## EXERCISE DESCRIPTION
All that is needed is the run of lines from the top of the entries to the line with "Given: Select the Angels and Demons cell", that line included, repeated exactly and free of pictures.

** INFORMATION PROVIDED follows **

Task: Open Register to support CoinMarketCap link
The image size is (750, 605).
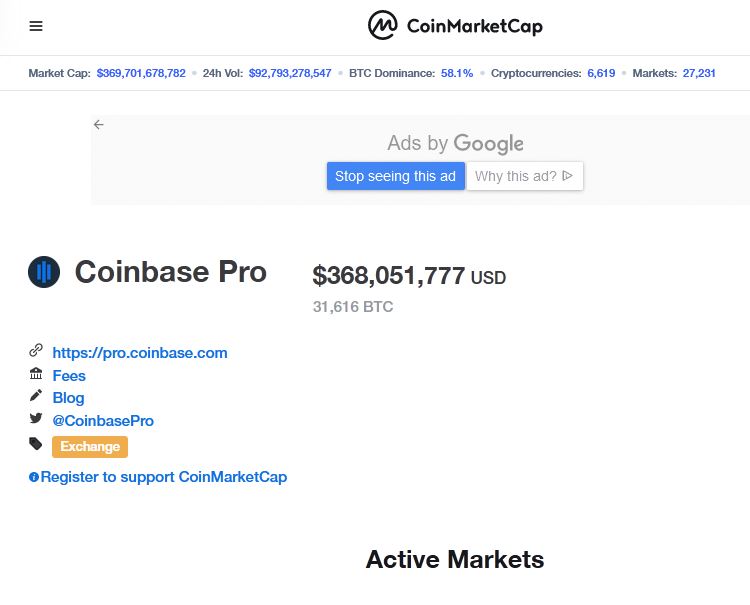Action: pos(164,477)
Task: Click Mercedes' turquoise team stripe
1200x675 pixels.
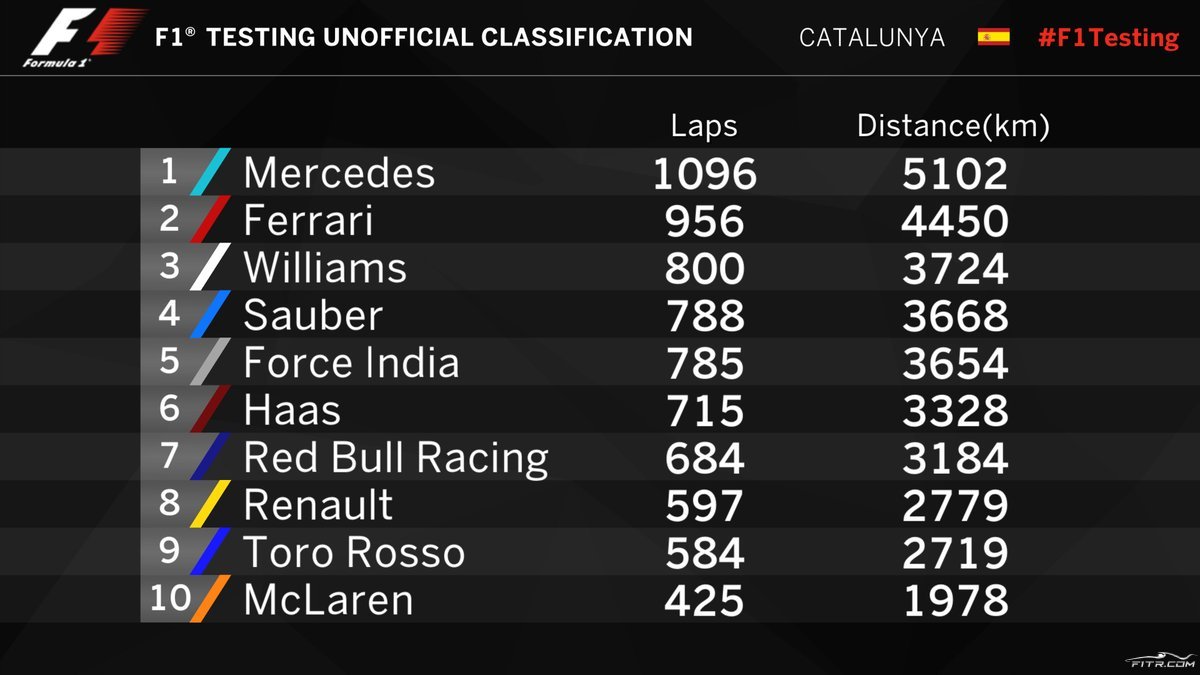Action: (x=211, y=172)
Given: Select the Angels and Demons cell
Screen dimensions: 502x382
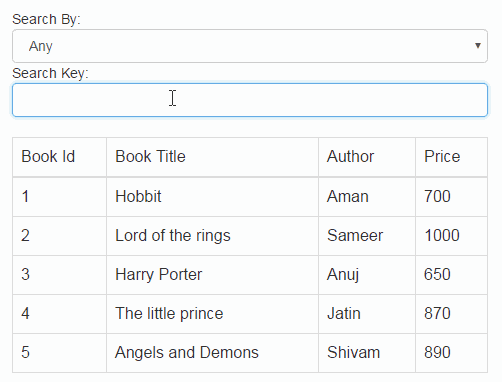Looking at the screenshot, I should coord(212,353).
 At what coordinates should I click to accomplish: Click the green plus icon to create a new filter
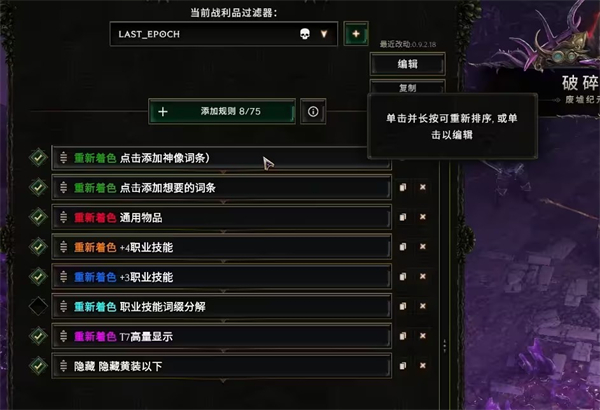click(356, 34)
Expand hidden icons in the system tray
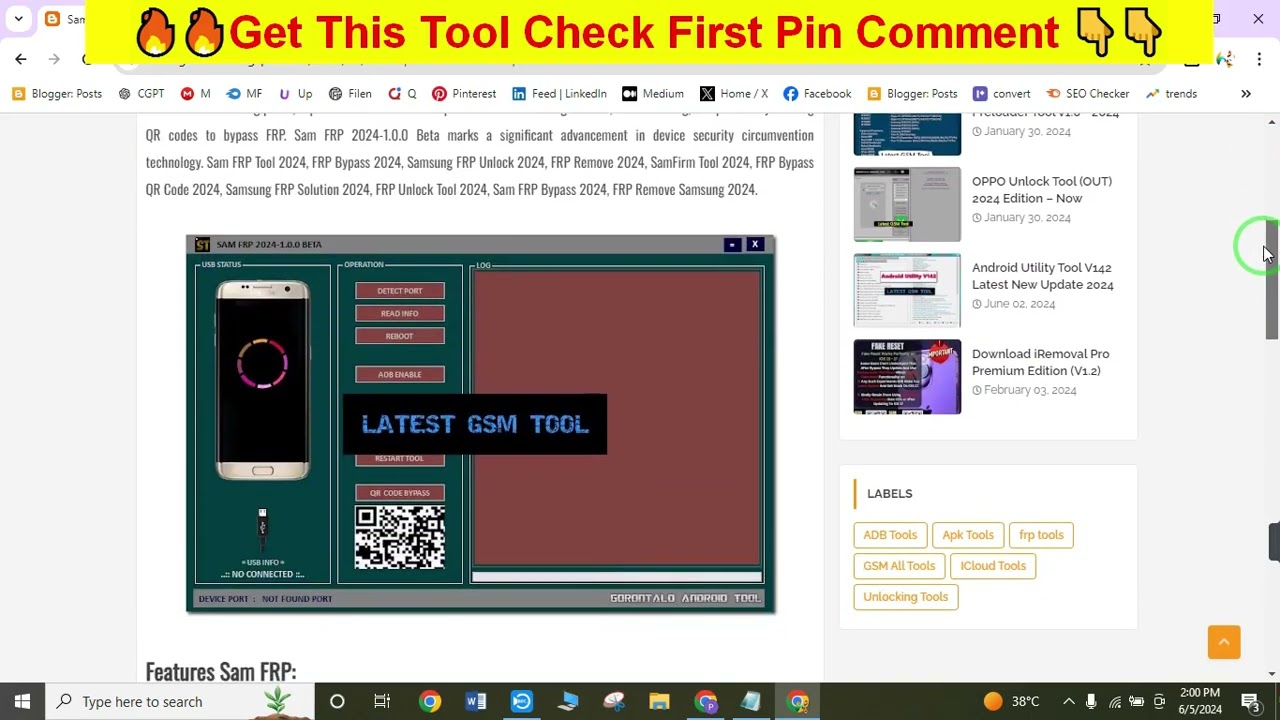The image size is (1280, 720). [1069, 701]
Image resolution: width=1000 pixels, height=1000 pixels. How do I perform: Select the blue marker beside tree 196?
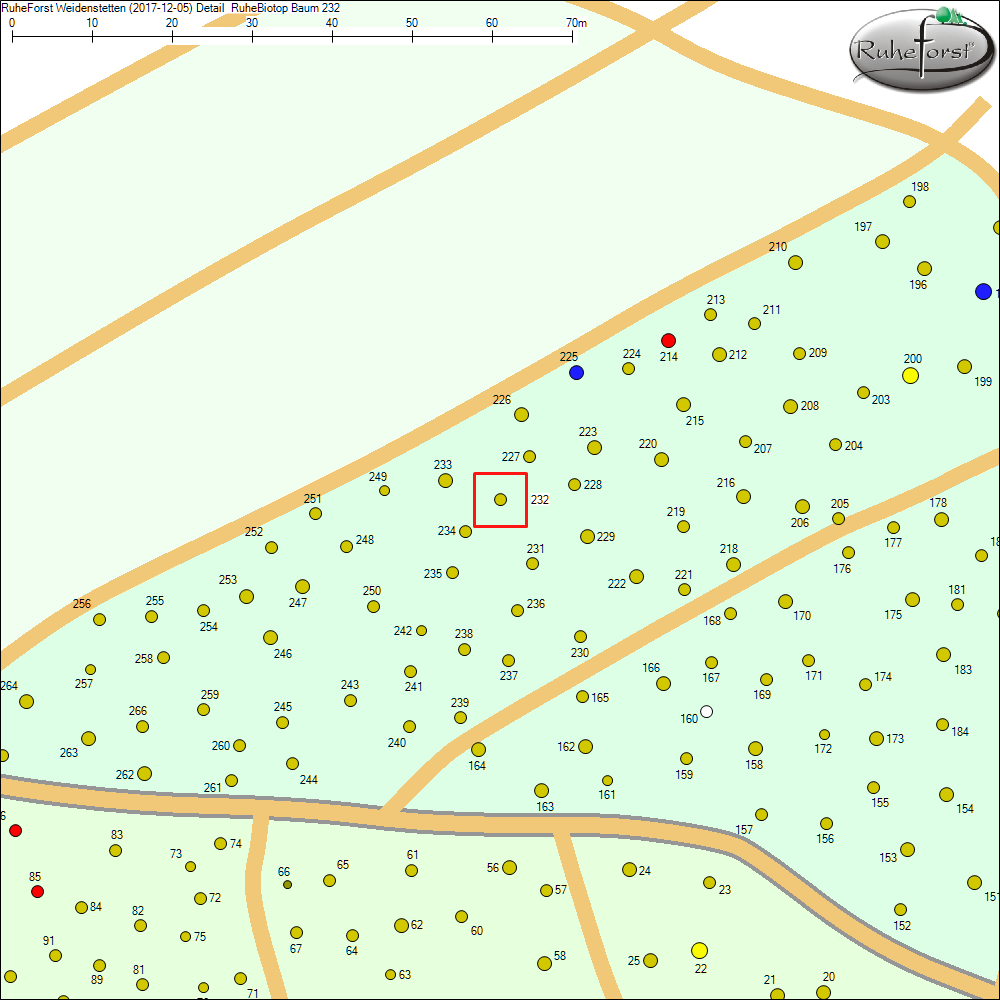[x=983, y=292]
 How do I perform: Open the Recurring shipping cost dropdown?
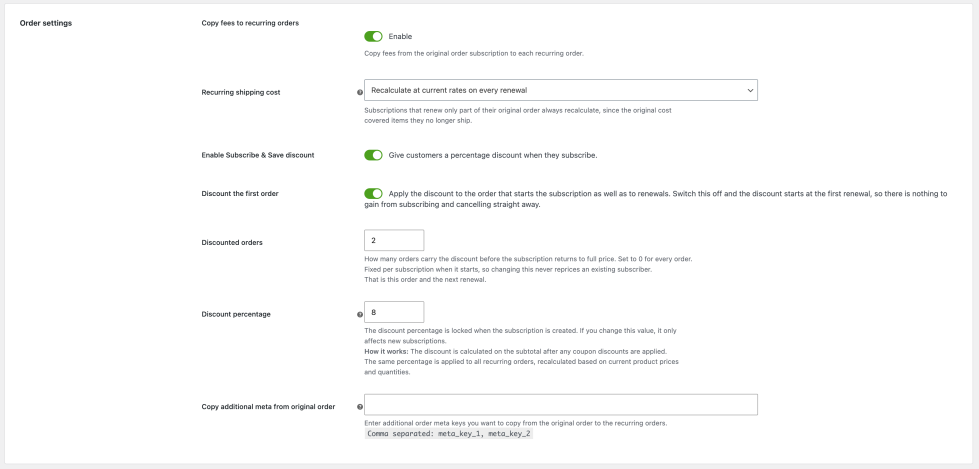(x=561, y=90)
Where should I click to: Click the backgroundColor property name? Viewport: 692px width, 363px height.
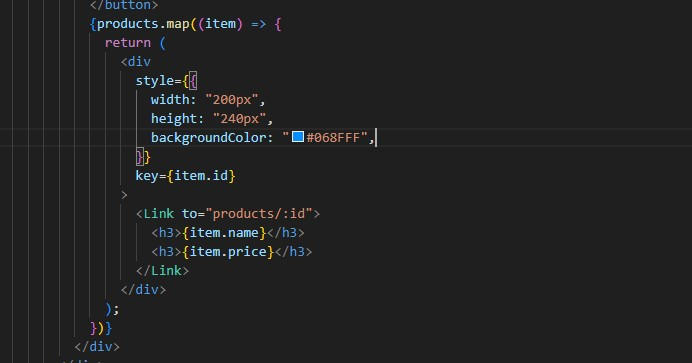click(208, 138)
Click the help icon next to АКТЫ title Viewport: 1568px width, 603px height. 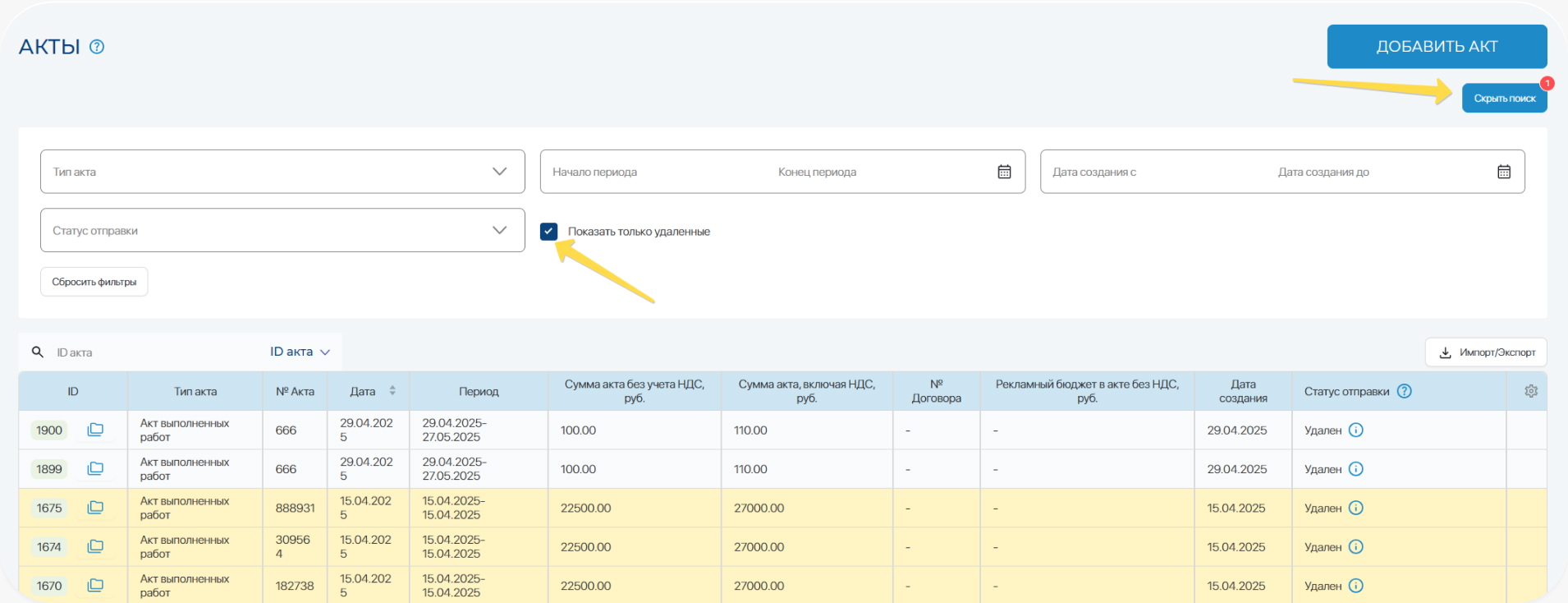coord(97,47)
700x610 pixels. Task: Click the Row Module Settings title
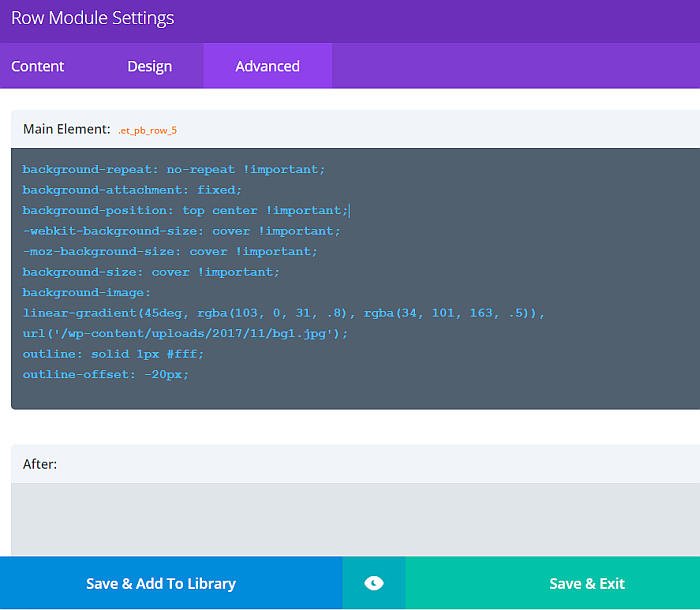point(92,18)
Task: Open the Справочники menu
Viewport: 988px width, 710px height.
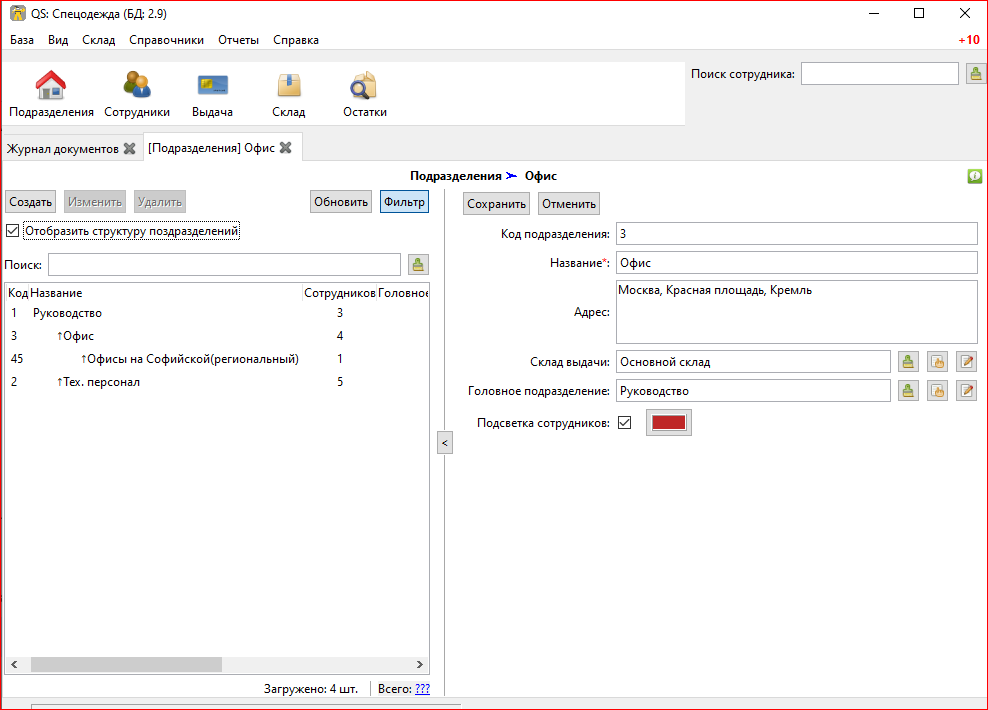Action: [x=166, y=40]
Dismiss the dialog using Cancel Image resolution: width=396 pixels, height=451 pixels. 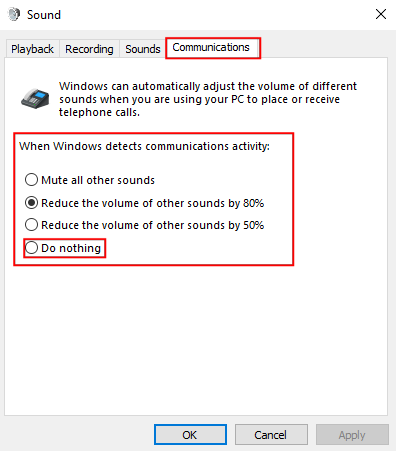point(271,435)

** End of INFORMATION PROVIDED **

## TASK ANSWER
Task: Open Register to support CoinMarketCap link
The image size is (750, 605).
Action: pos(164,477)
Task: Click Mercedes' turquoise team stripe
1200x675 pixels.
Action: (x=211, y=172)
Given: Select the Angels and Demons cell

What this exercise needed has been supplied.